Last week (2024.11.22 - 2024.11.29) global asset performance: major economy stock markets had mixed results, with the Shanghai Composite Index rising 1.8% leading the gains, the S&P 500 and Hang Seng Index rising 1.1% and 1.0% respectively, while the Nikkei 225 fell 0.2%; COMEX copper rose 1.4%, London gold spot and IPE Brent crude oil futures fell 2.4% and 3.1% respectively; the yield on U.S. 10-year Treasury bonds fell to 4.18%, down 23 basis points, domestic 10Y Treasury futures rose 0.15%; the U.S. dollar index fell 1.6%, closing at 105.8, while the yen and renminbi appreciated, with the dollar to yen at 149.8 and the dollar to renminbi at 7.2.
Economic aspect: U.S. personal disposable income and consumer spending rebounded year-on-year in October, PCE and core PCE price indexes rebounded; new home sales significantly declined, and the S&P/CS home price index continued to fall year-on-year; durable goods and core capital goods new orders turned positive and rebounded year-on-year.

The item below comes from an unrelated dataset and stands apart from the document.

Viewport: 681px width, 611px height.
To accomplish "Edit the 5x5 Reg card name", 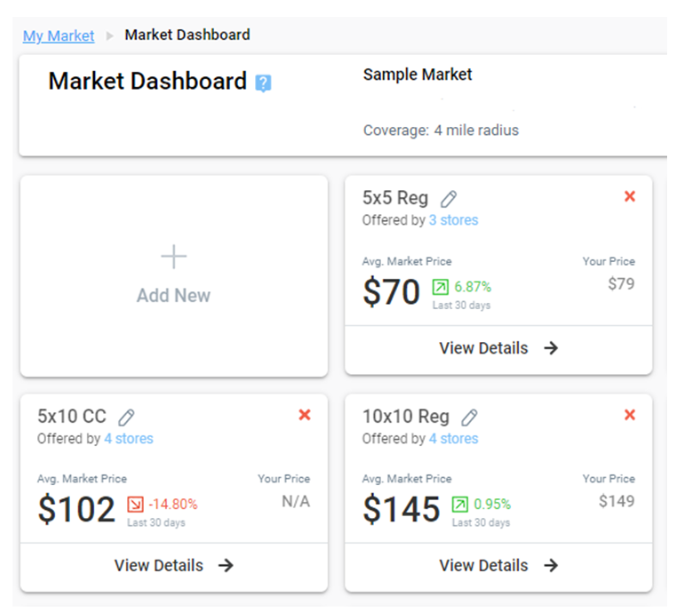I will 449,199.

Inflation expectations declined, with U.S. 5-year inflation expectations at 2.33%, down 10 basis points, and 10-year expectations down to 2.26%, down 8 basis points. Expectations for interest rate cuts rose, with the probability of the Federal Reserve cutting rates by 25 basis points in December rising to 66%, and the total rate cut expectation for 2025 recovering to 50 basis points.
Europe: In November, the Eurozone HICP rebounded year-on-year, while core HICP remained flat; the economic sentiment index slightly rebounded, and the EU's crude steel production increased year-on-year in October.
Policy aspect: The Federal Reserve and the European Central Bank may cut rates in December; the Bank of Japan's pay rise is a key to rate hikes; the Reserve Bank of New Zealand cut by 50 basis points, the Bank of Korea cut by 25 basis points, and the Central Bank of Nigeria raised by 25 basis points.